Note: Our goal in Minyanville is to remove intimidation from the financial markets and encourage an interactive dialogue among the Minyanship. We share this next column with that very intent.


I read your article and followed most, but I'm definitely not smart enough to understand all. The interesting point to me is the bearish view on commodities and metals in particular. Do you not share the view that precious metals and commodities may be viewed as tangible (non-fungible) in contrast to financial assets stocks bonds currency?

Minyan Tim


Indeed, I do believe in the tangible asset value of gold and commodities.

And I believe the rally from below $300, to above $400, in line with bull moves in energy and industrial metals, has been only the first major bull move wave, from 1999, of a much greater-term, secular bull market, with most of the move yet to come in the commodities sector.

However, having said that, now, here, with the degree of CB hawkishness priced into every strip in the world, I see a pause, a tradable decline, perhaps Fibonacci retracements. Gold, maybe, maybe, maybe, into the $370 range, and THEN, to new highs above $500 when monetary authorities start to cheapen money even more, during the next recession, particularly if a debt-deflation develops (not advice).

A correction might represent the second major wave in a five wave major bull market in gold and certain industrial raw material commodities, with the third wave bull move (theoretically the most forceful of the 'waves' momentum and price change-wise) coming after a liquidation-inducing correction ends. This would then be the fundamental macro-phase when gold begins a more decided 'de-linking' from all paper IOU-based currencies, playing into the scenario around which your question is based.
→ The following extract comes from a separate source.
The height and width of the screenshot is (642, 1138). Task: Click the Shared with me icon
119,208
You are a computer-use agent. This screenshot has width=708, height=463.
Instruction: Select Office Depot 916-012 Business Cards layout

If I am wrong, it will be because deflationary forces are gathering momentum even more rapidly than I currently perceive, in which case all paper is at risk, and crude and gold are the only things worth 'holding'. BUT, this scenario would be predicated upon a Fed reaction, and monetary reversal, which does not now appear as 'visible' anywhere along the horizon.

Thus, as always with gold, the risk to waiting is an implosion in the financial markets, enough of one to cause the Fed to begin easing, immediately.

My problem here is that I do not think the Fed would react immediately, and that the 'pain' necessary to spur the Fed into dovish monetary action, would likely be felt in gold and commodities, too.

Indeed, these sectors still command a tonne of investment action, with a large amount of paper wealth stored in the stocks related to these underlying commodities.

A liquidation in stocks would likely INCLUDE metals and energy stocks, which, at first, until the Fed laid the groundwork for a policy reversal, would NOT necessarily be bullish for those underlying commodities.

But, if we are wrong, hopefully, we'll have enough time to climb back on board the bull train.